Exactly this...I only heard Amadeus through my smartphone speakers but it's enough to hear it isn't in the same league as Hollywood Orchestra or BBC..

I have both Hollywood Orchestra and BBC and prefer Hollywood..$160 is an insane deal for what you get even though there is a learning curve..but worth it


----------



## RogiervG (May 13, 2020)

Workflow is an important factor too... kontakt vs e.g. play, SF Players, vsl VI or synchron player etc etc is one.. the other is: keyswitching every articulation, or adaptive legato and articulation switching based on e.g. velocity, modulation wheel, expression pedals etc...

e.g. some people dislike keyswitching constantly, others have no problems with them..

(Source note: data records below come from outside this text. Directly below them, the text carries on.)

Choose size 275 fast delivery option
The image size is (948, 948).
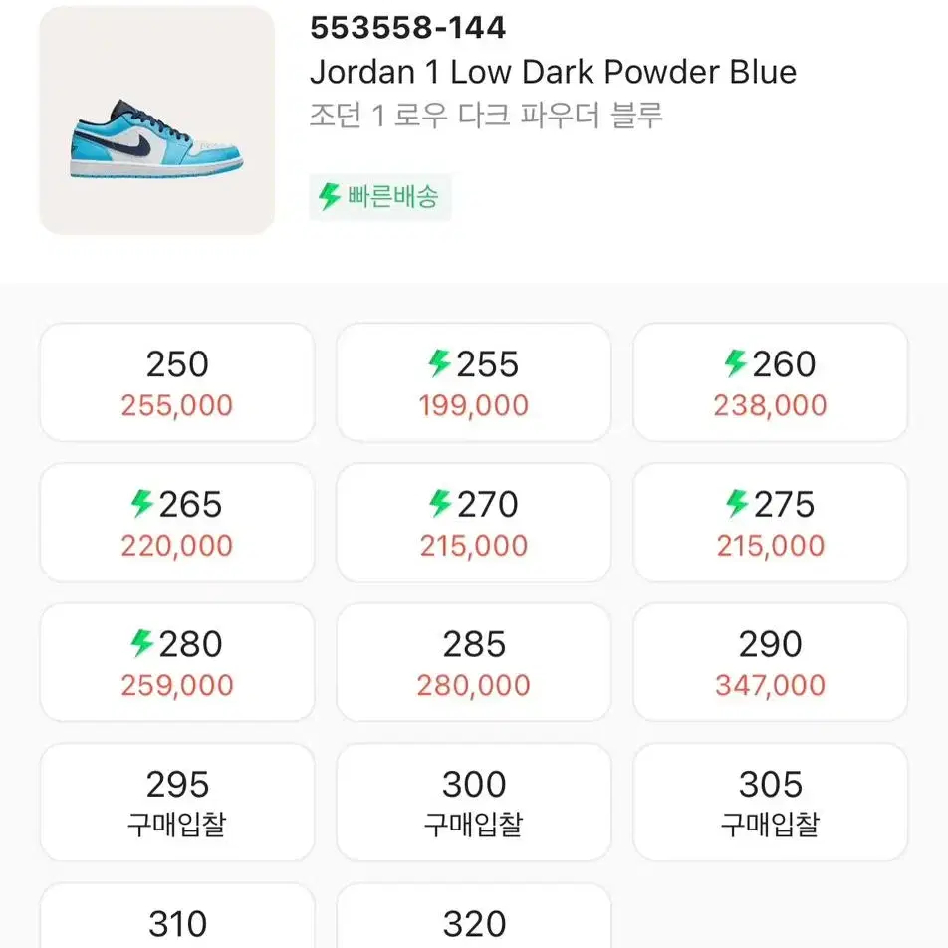click(x=771, y=523)
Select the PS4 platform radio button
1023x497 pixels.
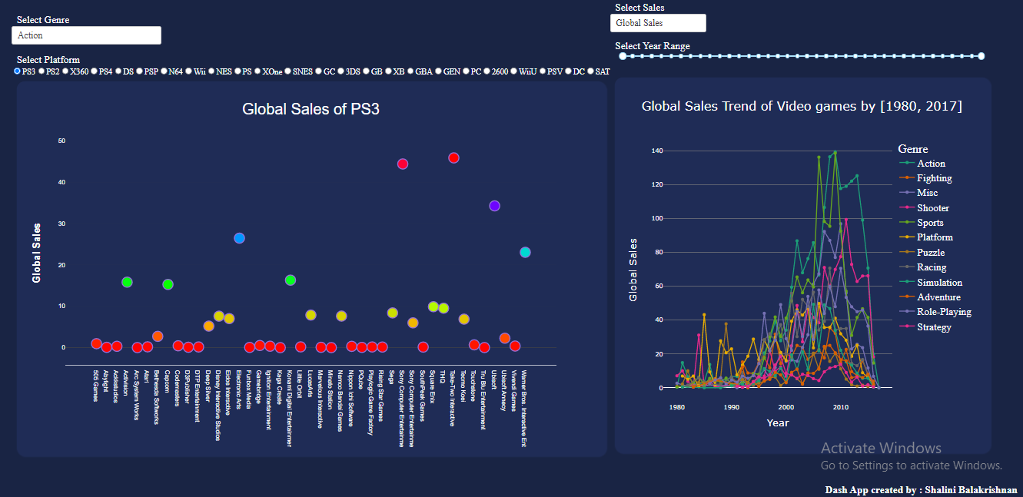pos(95,71)

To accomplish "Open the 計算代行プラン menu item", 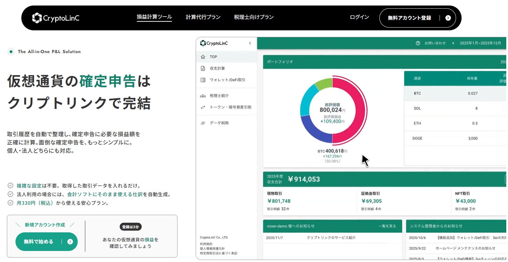I will click(203, 17).
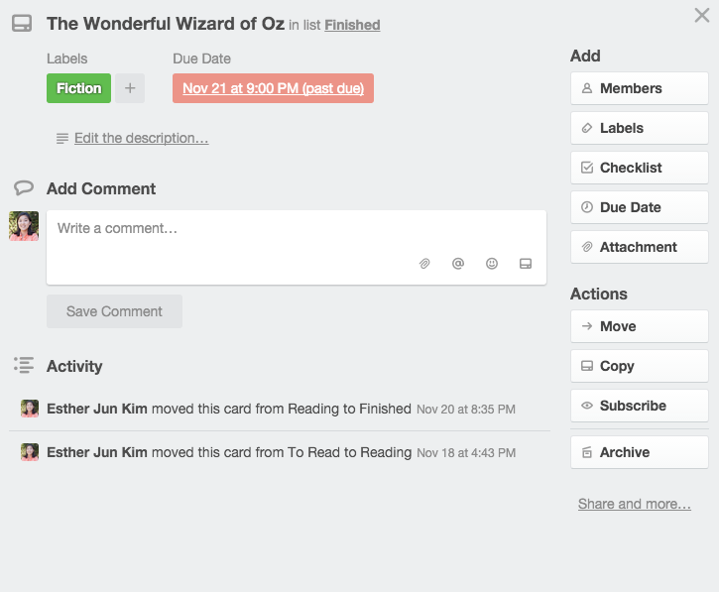This screenshot has height=592, width=719.
Task: Open the Share and more link
Action: 635,504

figure out your workflow and match libraries and players accordingly.


----------



## rrichard63 (May 13, 2020)

RogiervG said:


> figure out your workflow and match libraries and players accordingly.


Yes. But that's very hard for beginners to do except through experience. And that requires access to multiple libraries, each with a different design. (It also requires a lot of patience and persistence.) I would find EWQL's subscription plan a lot more appealing if their many competitors made the same offer. If that were true, you could spend a month of your time and $150, evaluate five developers in detail, and make a more intelligent choice for yourself. At the end of the month you wouldn't own anything, but you would be able to make a well-informed choice. And, I suspect, be money ahead in the long run. As it is, most of us end up making less informed choices.


----------



## Reid Rosefelt (May 13, 2020)

No recordings were done for Amadeus. The sounds all come from other developers who have allowed their samples to be used with the condition that their names not be used. The only thing we know about them is that they have been used on a ton of major movies and TV shows.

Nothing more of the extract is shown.